→ **Qué hacer**
Copia sin cambios el trozo del texto sobre la película Las horas que va de «Aunque no sea» a «aliento de fuego.».

→ **Texto a estudiar**
-------------------------

La vida
El viernes por la noche vi Las horas (2003) de Stephen Daldry en la pantallita del televisor, y me dieron las tantas con esa avalancha de anuncios que me proponían adquirir mil cosas que no necesito entre suicidio y suicidio de los protagonistas del film. No suelo sentarme ante ese aparato de noche, y menos para ver películas norteamericanas contemporáneas, cuyas historias banales me fatigan. Prefiero pasear sin tráfico por la ciudad, o pasar las páginas del nuevo catálogo de Ikea, o escribir este blog, o soñar despierto. Pero esas relaciones complejas contadas en fotogramas lentos me atraparon. Es una historia triste de gente que quiere apagar su luz, meciéndose en el marco de una ventana como hace ese genial Ed Harris, antes de caer al vacío.
Aunque no sea el tema ideal para iniciar una conversación en esas mesas para solteros que disponen -con crueldad- en los banquetes de bodas, muchos hemos fantaseado (aunque sólo haya sido ligeramente) con ese cimbreo final para acabar con nuestras etapas grises. Saltar y descansar por fin parece más fácil que seguir blandiendo la espada contra los dragones cotidianos que quieren chamuscarnos con su aliento de fuego.
Si hubiera apagado la luz, ahora no tendría al señor Gris debajo de mi silla, con esos empachos que le entran de vez en cuando y que me obligan a correr hacia el marco de la ventana, no para imitar a los pájaros como Ed Harris, sino para ventilar la habitación.

-------------------------

→ **Los datos**
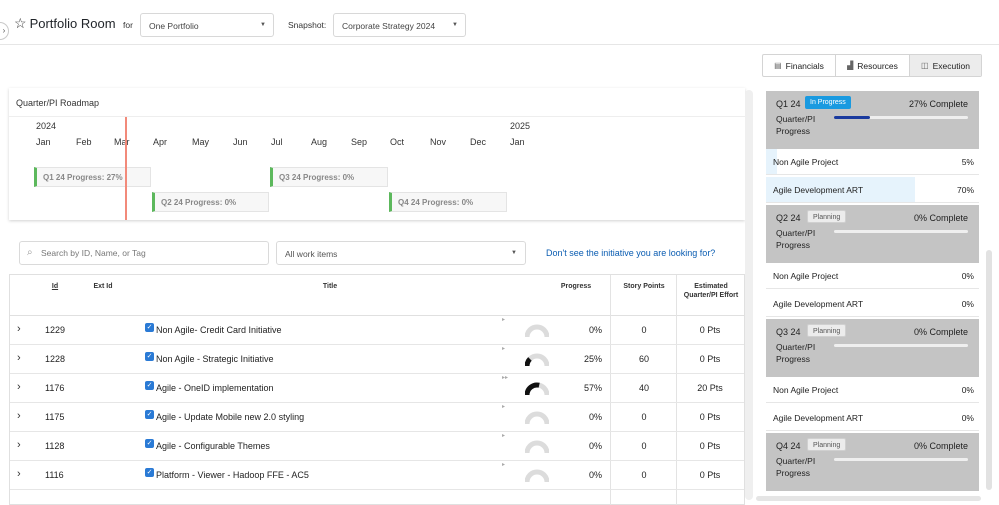 Image resolution: width=999 pixels, height=505 pixels. I want to click on project-progress-value: 70%, so click(965, 190).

-------------------------

→ **La respuesta**
Aunque no sea el tema ideal para iniciar una conversación en esas mesas para solteros que disponen -con crueldad- en los banquetes de bodas, muchos hemos fantaseado (aunque sólo haya sido ligeramente) con ese cimbreo final para acabar con nuestras etapas grises. Saltar y descansar por fin parece más fácil que seguir blandiendo la espada contra los dragones cotidianos que quieren chamuscarnos con su aliento de fuego.